▶ _Exercise directions_
From the line that contains "Screen dimensions: 448x495" through the last line of the data, copy everything exactly and nothing else, omitting the pictures.

___ Given information ___

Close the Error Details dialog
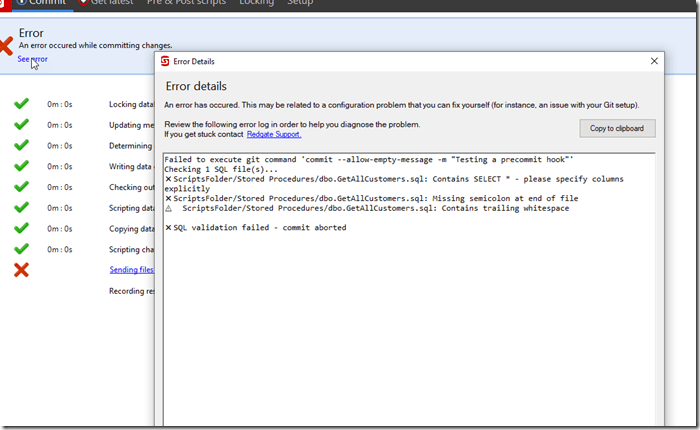Viewport: 700px width, 430px height. [654, 62]
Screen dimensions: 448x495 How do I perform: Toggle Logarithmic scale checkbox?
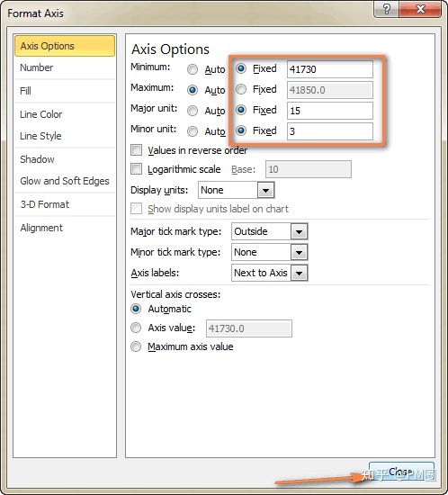tap(137, 169)
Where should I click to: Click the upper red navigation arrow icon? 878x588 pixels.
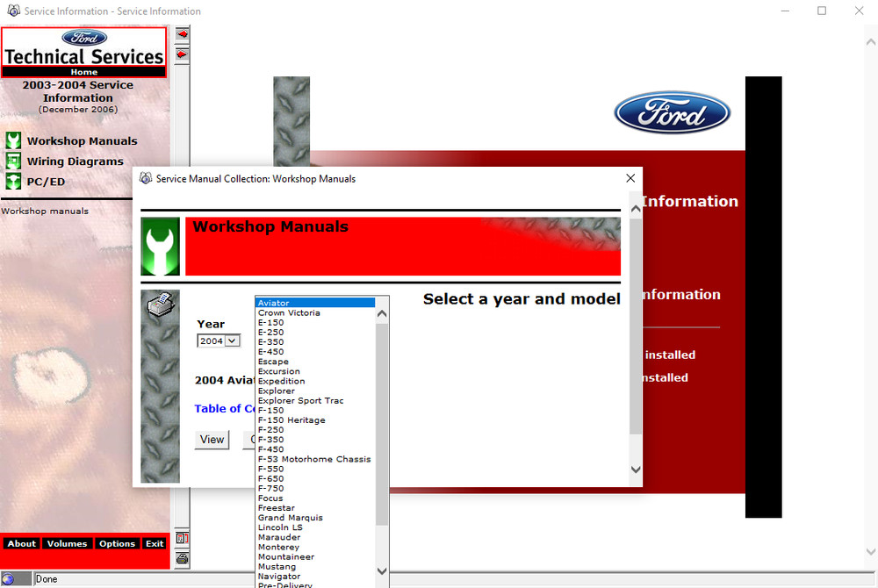pyautogui.click(x=181, y=33)
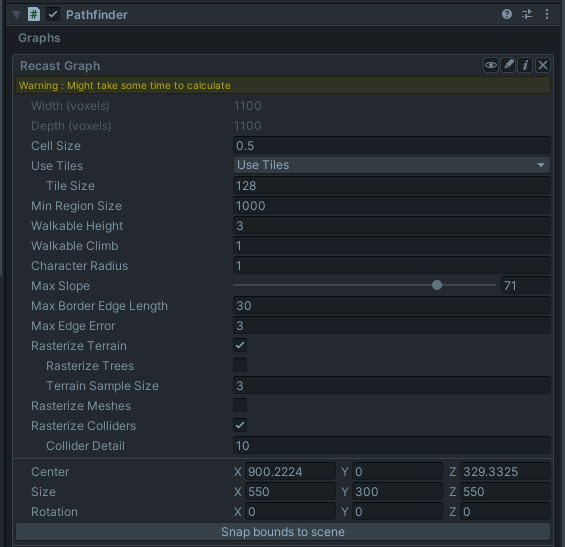Viewport: 565px width, 547px height.
Task: Enable Rasterize Meshes checkbox
Action: (240, 405)
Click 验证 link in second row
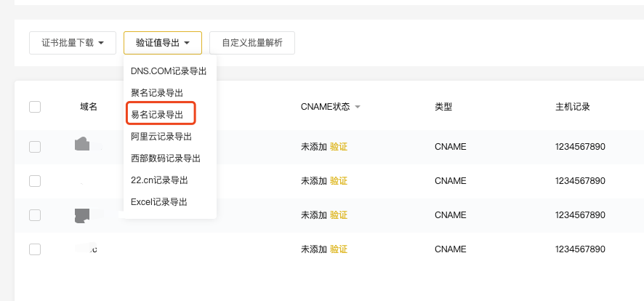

___

▶ _Result_
Screen dimensions: 448x495 How do I perform: Toggle Logarithmic scale checkbox?
tap(137, 169)
Where should I click to: Click the upper red navigation arrow icon? 878x588 pixels.
pyautogui.click(x=181, y=33)
Viewport: 565px width, 547px height.
Task: Enable Rasterize Meshes checkbox
Action: (240, 405)
Click 验证 link in second row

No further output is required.